Только на сей раз таким взглядом смотрел на нее Мэт. Поэтому Кэролайн не ощущала ни отвращения, ни даже страха.
А поскольку это был Мэт, он ничего больше не предпринимал, только смотрел. Более того, даже намеренно ослабил свои объятия. Он хотел ее. Выражение его глаз говорило об этом с достаточной ясностью. И все же был готов ее отпустить, и даже сам уговаривал ее уйти. Что, как ни парадоксально, больше всего и удерживало Кэролайн в прежней позе.
Она, казалось, еще плотнее прижалась к его груди, устроившись поудобнее, так, чтобы ей было легко поднимать голову и встречаться с Мэтом глазами, одновременно наслаждаясь и его мужской красотой, и тем восхитительным эффектом, который эта красота оказывала на ее тело. После Саймона Денкера Кэролайн никак не предполагала, что сможет когда-нибудь чувствовать нечто подобное. Она была уверена: та часть ее существа, которую природа предназначила, чтобы радоваться мужчине и отвечать на его ласку, была навсегда загублена недавним прошлым.
— Кэролайн… — Несмотря на игравшую на губах улыбку, в голосе Мэта чувствовалось напряжение.
— Я же говорила, что не боюсь тебя. — Кэролайн медленно провела руками по его груди и, распластав одну ладонь, положила сверху другую, а затем оперлась на них подбородком. Завитки волос на его теле — в тех местах, где они соприкасались с ее кожей, — слегка щекотали ей ладонь. — Не старайся заставить меня думать, что ты способен причинить мне зло, Мэт Мэтисон. Я же знаю, какой ты обманщик.
— Элизабет уже почти два года как умерла. А до этого она была больна, по-настоящему больна, с того самого дня, как родила Дэви.
Секунду Кэролайн отчаянно пыталась понять, какое отношение все это имеет к ним обоим. Затем смысл его слов, наконец, дошел до нее. Глаза ее округлились, и она подняла подбородок со сложенных ладоней.
— Ты хочешь сказать, что ты не… что у тебя не было… что ты… — Кэролайн не хватало смелости выразить вопрос, занимавший ее воображение.
Но Мэт, казалрсь, понял, что она имела в виду.
— Я не из тех мужчин, что изменяют своим женам.

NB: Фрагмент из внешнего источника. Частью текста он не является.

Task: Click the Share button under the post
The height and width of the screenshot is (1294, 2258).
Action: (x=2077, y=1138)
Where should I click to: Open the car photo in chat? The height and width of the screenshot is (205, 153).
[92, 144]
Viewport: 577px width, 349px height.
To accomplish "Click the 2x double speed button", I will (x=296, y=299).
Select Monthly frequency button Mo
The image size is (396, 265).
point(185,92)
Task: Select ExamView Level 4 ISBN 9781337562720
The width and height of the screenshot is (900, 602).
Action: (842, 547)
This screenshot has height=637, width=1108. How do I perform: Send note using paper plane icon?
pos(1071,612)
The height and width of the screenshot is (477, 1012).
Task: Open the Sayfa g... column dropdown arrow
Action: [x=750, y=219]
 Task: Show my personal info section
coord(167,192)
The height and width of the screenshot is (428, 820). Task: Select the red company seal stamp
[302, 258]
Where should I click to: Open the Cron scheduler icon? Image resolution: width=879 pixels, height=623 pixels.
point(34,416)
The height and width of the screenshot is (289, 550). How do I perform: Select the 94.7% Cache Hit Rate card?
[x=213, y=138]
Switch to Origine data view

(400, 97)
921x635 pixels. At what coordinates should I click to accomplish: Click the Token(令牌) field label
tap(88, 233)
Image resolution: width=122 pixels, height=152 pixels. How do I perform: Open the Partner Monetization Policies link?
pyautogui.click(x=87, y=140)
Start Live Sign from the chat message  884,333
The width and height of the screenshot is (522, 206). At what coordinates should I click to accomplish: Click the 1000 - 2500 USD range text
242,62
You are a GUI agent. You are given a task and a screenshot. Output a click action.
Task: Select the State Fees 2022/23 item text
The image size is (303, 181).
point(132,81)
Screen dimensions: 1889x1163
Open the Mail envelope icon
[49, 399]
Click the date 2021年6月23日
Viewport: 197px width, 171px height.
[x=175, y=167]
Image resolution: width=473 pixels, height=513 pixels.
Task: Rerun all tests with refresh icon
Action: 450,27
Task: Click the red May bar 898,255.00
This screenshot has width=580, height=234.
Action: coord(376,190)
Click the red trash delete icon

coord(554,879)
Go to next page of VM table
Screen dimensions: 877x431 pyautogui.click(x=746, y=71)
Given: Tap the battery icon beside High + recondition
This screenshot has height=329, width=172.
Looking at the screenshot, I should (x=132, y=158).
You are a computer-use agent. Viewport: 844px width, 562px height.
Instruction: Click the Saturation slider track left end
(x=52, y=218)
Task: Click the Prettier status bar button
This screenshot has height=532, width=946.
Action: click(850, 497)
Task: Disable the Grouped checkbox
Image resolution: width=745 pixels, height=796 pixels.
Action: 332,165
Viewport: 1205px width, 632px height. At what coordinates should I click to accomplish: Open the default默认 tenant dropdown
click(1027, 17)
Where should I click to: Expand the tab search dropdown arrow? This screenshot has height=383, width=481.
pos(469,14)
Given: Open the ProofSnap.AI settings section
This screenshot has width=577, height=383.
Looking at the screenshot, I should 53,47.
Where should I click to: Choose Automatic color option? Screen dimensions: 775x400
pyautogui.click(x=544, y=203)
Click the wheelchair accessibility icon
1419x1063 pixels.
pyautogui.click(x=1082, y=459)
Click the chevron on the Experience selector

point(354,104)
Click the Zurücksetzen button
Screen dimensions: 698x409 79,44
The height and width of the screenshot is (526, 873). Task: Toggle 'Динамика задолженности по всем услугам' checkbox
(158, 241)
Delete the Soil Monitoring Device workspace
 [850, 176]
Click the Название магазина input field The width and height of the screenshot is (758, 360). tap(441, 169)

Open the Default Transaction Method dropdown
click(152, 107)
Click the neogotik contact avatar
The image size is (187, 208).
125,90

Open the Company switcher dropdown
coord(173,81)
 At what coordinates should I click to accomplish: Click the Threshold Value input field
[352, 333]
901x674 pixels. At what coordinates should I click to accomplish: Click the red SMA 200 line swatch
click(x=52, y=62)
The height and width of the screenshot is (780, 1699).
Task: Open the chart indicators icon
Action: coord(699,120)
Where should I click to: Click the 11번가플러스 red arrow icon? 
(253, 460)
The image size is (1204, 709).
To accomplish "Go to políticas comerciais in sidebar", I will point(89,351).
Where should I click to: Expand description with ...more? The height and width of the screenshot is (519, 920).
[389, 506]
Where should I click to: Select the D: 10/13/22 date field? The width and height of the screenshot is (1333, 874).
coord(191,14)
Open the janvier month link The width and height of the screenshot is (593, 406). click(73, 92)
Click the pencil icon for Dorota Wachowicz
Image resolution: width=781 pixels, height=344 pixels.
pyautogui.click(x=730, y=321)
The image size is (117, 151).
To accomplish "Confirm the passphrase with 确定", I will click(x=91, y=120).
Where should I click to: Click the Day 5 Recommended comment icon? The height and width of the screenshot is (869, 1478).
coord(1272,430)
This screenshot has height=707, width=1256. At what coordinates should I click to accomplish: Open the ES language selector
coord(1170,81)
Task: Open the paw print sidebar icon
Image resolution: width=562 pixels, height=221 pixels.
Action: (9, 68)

У Кэролайн перехватило дыхание. Известие о том, что Мэт больше пяти лет не занимался любовью с женщиной, почему-то вызвало у нее целый рой греховных мыслей. Когда Кэролайн выдохнула, это скорее был приглушенный вздох.
— Ты понимаешь, о чем я говорю? — его голос звучал немного хрипло.
Кэролайн кивнула, с завороженным видом наблюдая, как кровь медленно приливает к лицу Мэта. От возбуждения его мускулистое тело, на котором она лежала, стало еще тверже на ощупь. Жар его желания проникал ей сквозь одежду, обжигая кожу. Ее груди тоже стали более упругими — и это новое для Кэролайн ощущение на какое-то время совершенно ошеломило ее. Широко раскрытыми от изумления глазами она без слов воззрилась на Мэта.
— Кэролайн, если у тебя есть хоть капля здравого смысла, ты встанешь с этой кровати. Сейчас же. — Мэт произнес это сквозь зубы, с трудом цедя каждое слово. Его руки уже совсем не касались ее, а плашмя лежали вдоль тела но обеим сторонам кровати. Когда он заговорил, то сжал кулаки.
Их взгляды встретились, и губы Кэролайн сами собой раскрылись. Ее тело жадно чего-то требовало (Кэролайн никогда и в голову не приходило, что она способна ощущать это сладкое возбуждение, от которого становилось все жарче), а потом она испугалась и кубарем скатилась с кровати.
Встав на ноги, которые отчего-то сильно дрожали в коленях и плохо повиновались, Кэролайн повернулась к Мэту спиной, чтобы он не заметил ее замешательства. Она чувствовала, что Мэт не сводит с нее глаз, слышала за спиной его прерывистое дыхание.
— Прости, у меня масса дел, — не оглядываясь, проговорила Кэролайн. Затем, впервые в жизни двигаясь с невероятным трудом, она высоко подняла голову, выпрямила спину и прошествовала к выходу.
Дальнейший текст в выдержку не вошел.